Die Antivirenhersteller versuchen zwar, mit generischen Erkennungen
anhand einer Signatur gleich eine Vielzahl von Varianten von
Schädlingen zu erkennen, doch die Erstellung solcher generischen
Signaturen geschieht durch Programmierer, kostet Zeit und ist
fehleranfällig – avast und Gdata hatten heute mit einem Fehlalarm bei einer wichtigen Systemdatei durch so eine Signatur zu kämpfen.

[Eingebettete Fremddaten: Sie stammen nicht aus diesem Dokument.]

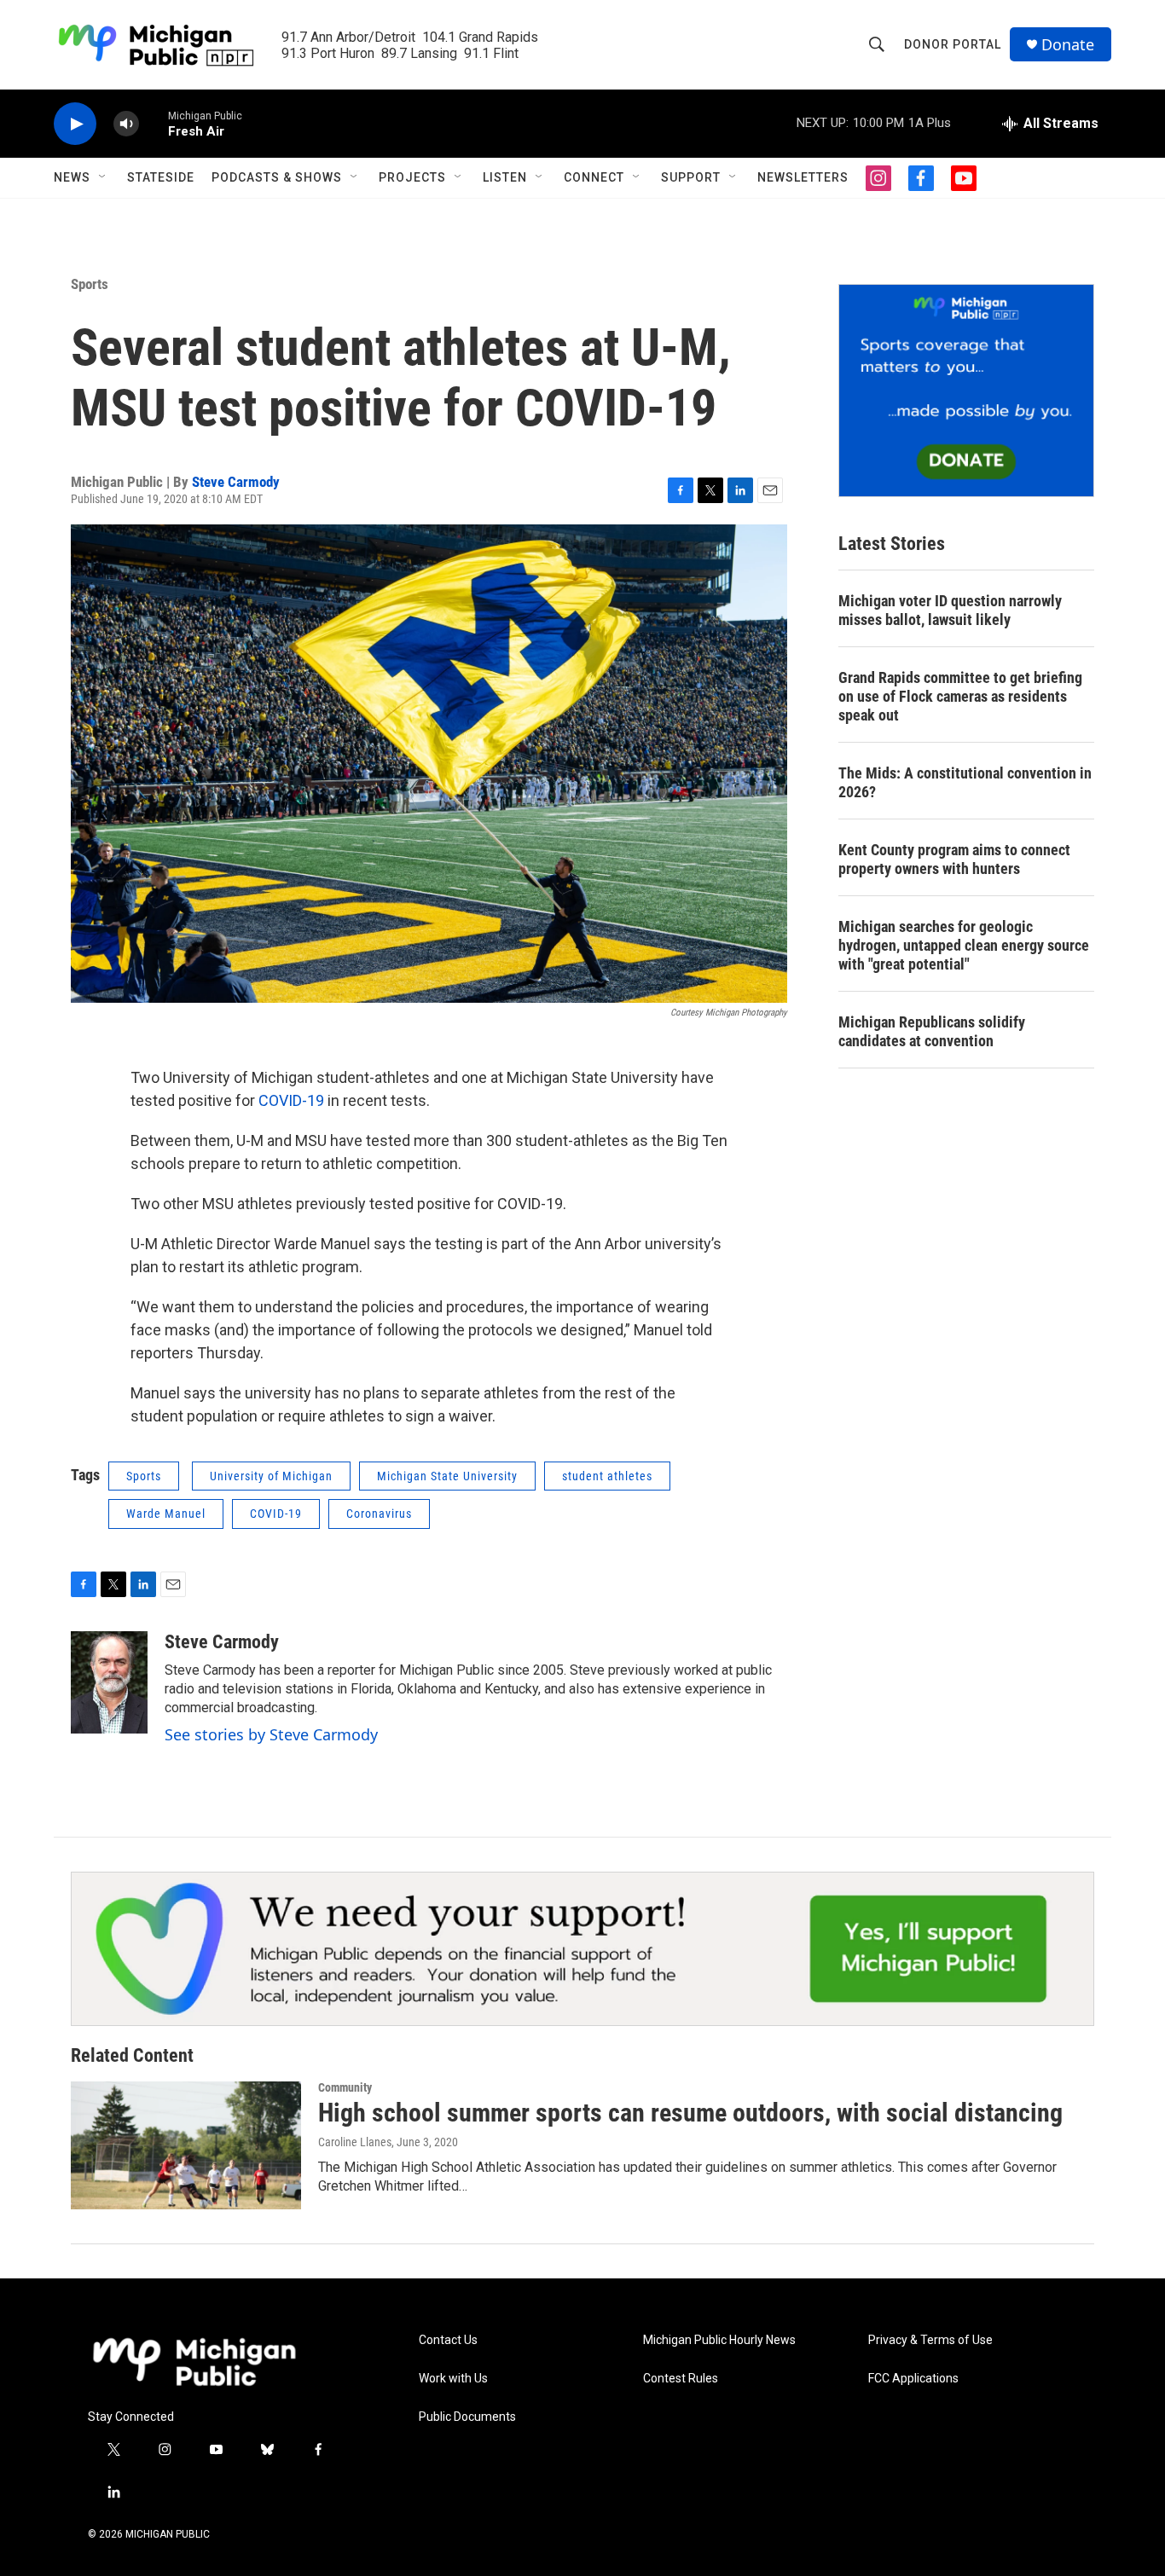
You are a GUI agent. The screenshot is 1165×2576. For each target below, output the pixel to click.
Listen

Als Lösungsansatz kommen sogenannte Behavioral Blocker infrage, die
die auf dem System laufende Software überwachen und deren Verhalten
analysieren und bewerten. Häufen sich verdächtige Verhaltensweisen,
beispielsweise das Verankern einer neu angelegten Datei als Autostart,
Mitprotokollieren von Tastaturanschlägen sowie der Aufbau von
Verbindungen mit IRC-Servern, können die bewerteten Verhaltensweisen
einen Schwellwert überschreiten, bei dem der Behavioral Blocker Alarm
schlägt und das potenziell gefährliche Programm stoppen und die
vorgenommenen Änderungen rückgängig machen kann.
Im letzten c't-Virenscannertest (c't 1/08)
enthielten nur wenige Antivirenlösungen bereits einen Behavioral
Blocker. Zahlreiche Hersteller arbeiten inzwischen an entsprechenden
Erweiterungen für ihre Antivirensoftware.